▶ _Excerpted data_
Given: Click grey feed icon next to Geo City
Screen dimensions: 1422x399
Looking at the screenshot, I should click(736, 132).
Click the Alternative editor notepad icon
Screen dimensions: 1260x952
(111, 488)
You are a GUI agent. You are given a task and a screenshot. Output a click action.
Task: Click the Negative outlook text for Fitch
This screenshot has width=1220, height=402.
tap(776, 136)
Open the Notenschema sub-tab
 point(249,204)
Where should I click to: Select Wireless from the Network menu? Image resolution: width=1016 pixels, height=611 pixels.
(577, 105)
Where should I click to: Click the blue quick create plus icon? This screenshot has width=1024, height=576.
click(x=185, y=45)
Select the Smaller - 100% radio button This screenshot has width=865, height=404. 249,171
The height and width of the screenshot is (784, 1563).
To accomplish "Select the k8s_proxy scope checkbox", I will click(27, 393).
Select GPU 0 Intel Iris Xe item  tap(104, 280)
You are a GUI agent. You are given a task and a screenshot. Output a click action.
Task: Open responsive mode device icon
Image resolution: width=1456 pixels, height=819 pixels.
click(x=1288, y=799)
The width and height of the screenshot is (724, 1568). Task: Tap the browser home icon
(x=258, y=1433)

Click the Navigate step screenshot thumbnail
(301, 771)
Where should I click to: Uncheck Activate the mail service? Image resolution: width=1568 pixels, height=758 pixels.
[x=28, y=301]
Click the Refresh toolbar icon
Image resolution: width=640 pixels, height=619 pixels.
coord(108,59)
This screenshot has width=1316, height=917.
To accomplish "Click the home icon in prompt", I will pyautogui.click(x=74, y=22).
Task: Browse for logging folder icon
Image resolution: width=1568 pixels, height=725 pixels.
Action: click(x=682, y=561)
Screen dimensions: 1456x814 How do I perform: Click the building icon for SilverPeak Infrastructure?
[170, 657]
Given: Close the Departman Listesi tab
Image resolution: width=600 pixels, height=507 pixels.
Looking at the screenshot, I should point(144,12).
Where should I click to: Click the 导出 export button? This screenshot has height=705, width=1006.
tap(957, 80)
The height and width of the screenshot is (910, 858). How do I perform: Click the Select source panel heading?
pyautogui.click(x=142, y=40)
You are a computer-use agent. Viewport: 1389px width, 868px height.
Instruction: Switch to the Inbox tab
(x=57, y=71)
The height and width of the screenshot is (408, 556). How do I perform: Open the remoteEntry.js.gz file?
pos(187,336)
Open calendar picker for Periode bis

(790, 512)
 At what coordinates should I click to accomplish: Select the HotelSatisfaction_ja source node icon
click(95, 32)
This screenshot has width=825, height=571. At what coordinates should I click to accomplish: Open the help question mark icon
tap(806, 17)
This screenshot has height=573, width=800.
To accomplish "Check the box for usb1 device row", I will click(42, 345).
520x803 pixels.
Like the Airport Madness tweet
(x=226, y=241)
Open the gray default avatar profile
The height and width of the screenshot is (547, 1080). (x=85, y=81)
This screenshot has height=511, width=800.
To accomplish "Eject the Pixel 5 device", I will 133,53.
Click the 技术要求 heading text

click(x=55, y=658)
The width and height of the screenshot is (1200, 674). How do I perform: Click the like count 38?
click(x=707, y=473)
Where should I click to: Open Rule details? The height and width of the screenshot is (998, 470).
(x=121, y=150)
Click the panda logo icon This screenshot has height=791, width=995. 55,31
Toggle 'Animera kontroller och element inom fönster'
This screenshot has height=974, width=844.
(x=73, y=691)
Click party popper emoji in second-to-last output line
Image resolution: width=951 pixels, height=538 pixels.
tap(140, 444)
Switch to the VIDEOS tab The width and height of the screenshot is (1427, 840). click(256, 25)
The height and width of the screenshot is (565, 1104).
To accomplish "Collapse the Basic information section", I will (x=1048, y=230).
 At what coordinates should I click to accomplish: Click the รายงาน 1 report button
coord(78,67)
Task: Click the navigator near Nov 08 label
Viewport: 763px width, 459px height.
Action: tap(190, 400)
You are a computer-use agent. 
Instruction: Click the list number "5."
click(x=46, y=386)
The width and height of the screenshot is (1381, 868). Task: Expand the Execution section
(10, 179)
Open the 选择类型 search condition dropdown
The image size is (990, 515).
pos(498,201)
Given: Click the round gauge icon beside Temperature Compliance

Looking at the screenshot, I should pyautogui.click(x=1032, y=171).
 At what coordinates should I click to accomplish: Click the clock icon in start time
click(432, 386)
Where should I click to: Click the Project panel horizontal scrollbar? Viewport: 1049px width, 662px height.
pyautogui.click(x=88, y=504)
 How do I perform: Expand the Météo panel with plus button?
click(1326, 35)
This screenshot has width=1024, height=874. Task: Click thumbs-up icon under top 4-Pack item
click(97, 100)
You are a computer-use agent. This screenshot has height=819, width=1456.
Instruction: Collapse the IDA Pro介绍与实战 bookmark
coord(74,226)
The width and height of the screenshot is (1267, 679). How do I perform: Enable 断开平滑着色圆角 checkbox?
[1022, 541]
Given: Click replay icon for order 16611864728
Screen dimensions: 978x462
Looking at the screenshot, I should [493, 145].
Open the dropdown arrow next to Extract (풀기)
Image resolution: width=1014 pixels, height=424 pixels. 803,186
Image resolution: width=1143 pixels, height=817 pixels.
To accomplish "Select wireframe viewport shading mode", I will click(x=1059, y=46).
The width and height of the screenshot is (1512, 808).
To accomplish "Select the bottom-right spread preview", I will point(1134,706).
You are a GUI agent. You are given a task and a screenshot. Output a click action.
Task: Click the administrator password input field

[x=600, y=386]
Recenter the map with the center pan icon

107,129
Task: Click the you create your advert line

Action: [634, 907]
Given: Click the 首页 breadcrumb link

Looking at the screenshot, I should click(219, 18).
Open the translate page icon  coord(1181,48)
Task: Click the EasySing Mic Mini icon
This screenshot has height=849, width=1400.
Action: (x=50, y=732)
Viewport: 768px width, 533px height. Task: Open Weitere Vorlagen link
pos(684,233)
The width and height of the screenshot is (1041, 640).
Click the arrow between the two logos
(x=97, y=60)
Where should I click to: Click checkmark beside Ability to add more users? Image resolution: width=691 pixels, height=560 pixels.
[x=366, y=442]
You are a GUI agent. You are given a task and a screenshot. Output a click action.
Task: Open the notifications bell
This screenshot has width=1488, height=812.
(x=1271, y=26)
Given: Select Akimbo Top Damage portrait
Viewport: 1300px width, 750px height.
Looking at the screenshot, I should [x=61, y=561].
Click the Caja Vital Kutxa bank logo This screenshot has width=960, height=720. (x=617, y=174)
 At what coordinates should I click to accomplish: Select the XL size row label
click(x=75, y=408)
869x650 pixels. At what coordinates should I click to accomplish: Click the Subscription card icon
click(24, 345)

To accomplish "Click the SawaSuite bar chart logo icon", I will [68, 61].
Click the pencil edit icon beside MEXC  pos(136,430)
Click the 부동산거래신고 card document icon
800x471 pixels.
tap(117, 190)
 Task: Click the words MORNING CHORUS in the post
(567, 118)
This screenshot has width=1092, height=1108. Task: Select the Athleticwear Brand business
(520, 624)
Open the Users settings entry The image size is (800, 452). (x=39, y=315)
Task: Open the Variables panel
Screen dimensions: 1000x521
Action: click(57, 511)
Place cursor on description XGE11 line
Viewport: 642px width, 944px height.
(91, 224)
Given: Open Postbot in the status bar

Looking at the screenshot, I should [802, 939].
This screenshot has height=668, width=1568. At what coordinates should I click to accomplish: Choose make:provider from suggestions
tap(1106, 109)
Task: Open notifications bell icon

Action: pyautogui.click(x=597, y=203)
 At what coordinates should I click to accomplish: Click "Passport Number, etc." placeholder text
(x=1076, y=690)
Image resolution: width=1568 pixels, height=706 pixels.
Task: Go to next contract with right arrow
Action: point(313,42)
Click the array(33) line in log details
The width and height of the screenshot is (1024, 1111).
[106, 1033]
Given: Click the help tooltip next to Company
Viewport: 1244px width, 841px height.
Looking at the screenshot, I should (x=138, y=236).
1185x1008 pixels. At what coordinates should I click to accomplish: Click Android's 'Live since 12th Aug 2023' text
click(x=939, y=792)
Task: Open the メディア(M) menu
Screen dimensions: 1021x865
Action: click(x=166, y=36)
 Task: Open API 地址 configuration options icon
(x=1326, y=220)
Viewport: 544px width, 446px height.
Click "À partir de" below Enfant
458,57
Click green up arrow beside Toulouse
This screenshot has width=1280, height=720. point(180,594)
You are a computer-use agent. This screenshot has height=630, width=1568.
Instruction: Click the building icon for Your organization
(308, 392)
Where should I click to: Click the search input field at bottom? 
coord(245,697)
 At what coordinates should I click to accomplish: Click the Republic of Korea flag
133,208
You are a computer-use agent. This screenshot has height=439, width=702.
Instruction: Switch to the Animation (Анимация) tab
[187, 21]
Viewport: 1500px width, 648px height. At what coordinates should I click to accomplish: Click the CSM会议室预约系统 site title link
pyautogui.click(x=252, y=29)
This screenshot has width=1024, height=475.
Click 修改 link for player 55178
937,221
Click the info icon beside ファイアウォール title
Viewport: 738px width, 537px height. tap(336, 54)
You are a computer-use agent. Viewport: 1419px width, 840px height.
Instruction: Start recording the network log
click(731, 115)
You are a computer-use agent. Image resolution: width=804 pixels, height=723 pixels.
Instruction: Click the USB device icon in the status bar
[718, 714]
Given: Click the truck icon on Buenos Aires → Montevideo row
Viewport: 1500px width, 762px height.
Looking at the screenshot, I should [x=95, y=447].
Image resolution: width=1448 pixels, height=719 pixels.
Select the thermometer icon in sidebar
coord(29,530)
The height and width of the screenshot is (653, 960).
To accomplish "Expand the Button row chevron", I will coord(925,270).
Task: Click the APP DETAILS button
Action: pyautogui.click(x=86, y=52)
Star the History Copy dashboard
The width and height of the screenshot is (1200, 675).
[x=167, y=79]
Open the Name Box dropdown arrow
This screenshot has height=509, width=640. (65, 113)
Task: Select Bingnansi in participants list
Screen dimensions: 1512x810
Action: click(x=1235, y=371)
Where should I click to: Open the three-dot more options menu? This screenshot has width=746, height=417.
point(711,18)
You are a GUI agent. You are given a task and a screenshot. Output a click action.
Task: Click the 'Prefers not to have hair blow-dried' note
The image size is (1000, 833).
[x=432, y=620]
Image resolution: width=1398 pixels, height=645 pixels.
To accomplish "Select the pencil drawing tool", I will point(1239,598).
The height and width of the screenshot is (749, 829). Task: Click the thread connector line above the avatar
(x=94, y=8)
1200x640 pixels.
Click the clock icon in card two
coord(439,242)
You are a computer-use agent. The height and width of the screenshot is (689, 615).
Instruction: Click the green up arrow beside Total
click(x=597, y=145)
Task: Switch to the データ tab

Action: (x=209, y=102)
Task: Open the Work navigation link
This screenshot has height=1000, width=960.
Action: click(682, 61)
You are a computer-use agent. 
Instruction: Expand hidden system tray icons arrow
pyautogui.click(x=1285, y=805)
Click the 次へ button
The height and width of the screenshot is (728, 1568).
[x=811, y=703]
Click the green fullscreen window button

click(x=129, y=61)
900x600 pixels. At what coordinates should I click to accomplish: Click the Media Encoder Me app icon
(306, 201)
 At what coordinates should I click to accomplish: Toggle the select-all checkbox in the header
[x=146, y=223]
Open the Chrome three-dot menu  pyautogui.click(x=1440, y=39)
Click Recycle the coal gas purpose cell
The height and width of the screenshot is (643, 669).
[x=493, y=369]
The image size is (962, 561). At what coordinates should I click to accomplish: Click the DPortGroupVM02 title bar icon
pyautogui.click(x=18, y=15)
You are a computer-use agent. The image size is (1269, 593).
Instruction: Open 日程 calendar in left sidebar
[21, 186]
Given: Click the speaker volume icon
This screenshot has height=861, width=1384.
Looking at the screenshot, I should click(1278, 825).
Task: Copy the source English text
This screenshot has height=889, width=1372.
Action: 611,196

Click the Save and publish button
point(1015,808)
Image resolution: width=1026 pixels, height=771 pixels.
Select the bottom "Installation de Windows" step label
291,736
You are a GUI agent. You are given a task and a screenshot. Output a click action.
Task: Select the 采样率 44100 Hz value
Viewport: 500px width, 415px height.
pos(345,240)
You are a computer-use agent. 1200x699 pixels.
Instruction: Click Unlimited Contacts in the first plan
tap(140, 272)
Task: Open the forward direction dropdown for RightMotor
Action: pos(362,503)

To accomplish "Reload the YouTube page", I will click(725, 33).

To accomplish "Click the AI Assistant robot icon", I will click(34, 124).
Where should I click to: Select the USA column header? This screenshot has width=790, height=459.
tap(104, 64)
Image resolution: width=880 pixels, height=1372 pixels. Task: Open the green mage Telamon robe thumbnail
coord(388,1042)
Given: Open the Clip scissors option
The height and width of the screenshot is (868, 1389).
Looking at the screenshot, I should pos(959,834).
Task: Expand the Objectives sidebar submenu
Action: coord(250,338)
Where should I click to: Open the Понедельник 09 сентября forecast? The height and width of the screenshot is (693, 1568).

▶ _Written request_
Copy the items from the line with "Select the Smaller" up to and including the line with "will click(27, 393).", changing "radio button" to "option button" and keeping everything else the same.

▶ _Full response_
Select the Smaller - 100% option button This screenshot has width=865, height=404. 249,171
The height and width of the screenshot is (784, 1563).
To accomplish "Select the k8s_proxy scope checkbox", I will click(27, 393).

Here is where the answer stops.